And then I talk about it as though I know.
Yeah, that's sort of the show, you know, but,
but yeah, no, I don't know.
I mean, I've been seeing shit on the war on the internet,
just like everybody else has,
but I don't know, like, what do you mean?
Like, I don't know.
I just, you know, we talked about Zelensky and how badass he was,
but like those are like all the, you know, like that's your front page stuff.
But like, well, there's been, I don't even, I kind of don't know what the fuck is going on other than like, yeah, Putin wants that.
Well, there's been a lot of reports of like, there's been a lot of reports.
But again, I wonder sometimes like, like I said, there's a huge bias in the West right now, just pro-Ukraine.
And I wonder if we're only seeing like the things we want to see, like the things that are getting shared around are the things that support whatever.
Everybody wants to hear them.
We need to read some Russian newspapers.
That's what we need to do.
Well, they're going to do the exact opposite.
No, I know, but I'd like to see what that looks like.
But so with that, keeping that in mind, there's been a lot of like videos, clips, reports and stuff about Russian soldiers who have like deserted or laid down their weapons or refused to whatever because they didn't, because they didn't realize that they didn't realize what they were getting into a lot of them reportedly.

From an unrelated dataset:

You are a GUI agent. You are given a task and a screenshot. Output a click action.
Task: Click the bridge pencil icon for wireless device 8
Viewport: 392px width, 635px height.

like they didn't they were told it was a training exercise or most of them i think we're told that
they were going to be welcomed by ukraine as liberators because that's their that's russia's
whole line it's like we're going there to liberate ukraine so a lot of these soldiers thought
yeah i can relate we can relate to that kid you're here thank god you're here and then when
that didn't happen reportedly a lot of them were like oh this doesn't hit you know it doesn't
seem to hit for them that no and uh so like there was these two guys who
had like a Russian tank or like armored vehicle and they ran out of gas because that's nothing too.
It seems like the logistics of the Russian army are pretty pissed poor.
They're fucking it up.
So they ran out of gas and they went into a Ukrainian police station and said, we're from Russian army.
Can we have guests?
Right.
And they were like, what the fuck you?
No.
Hell no.
Still.
And they just arrested.
them and took pictures of them and posted them on the internet and at first a lot of people were like
god what dumbasses but then so other people started saying and i'm kind of into this they were
like i bet they did that on purpose like i bet they were they were like this is a way to get out
of this bullshit conflict or i don't have to kill nobody and i'm not going to get killed and
i'd rather be taken prisoner than like continue along with this shit yeah there's been like a
lot of reports of that type of stuff, which also hits for me. But again, dude, I'm trying not to
buy too much into all that, because I don't want it to then just end up being a deal where,
you know, Zelensky gets murked and whole guys slowly at the hands of fucking Russia.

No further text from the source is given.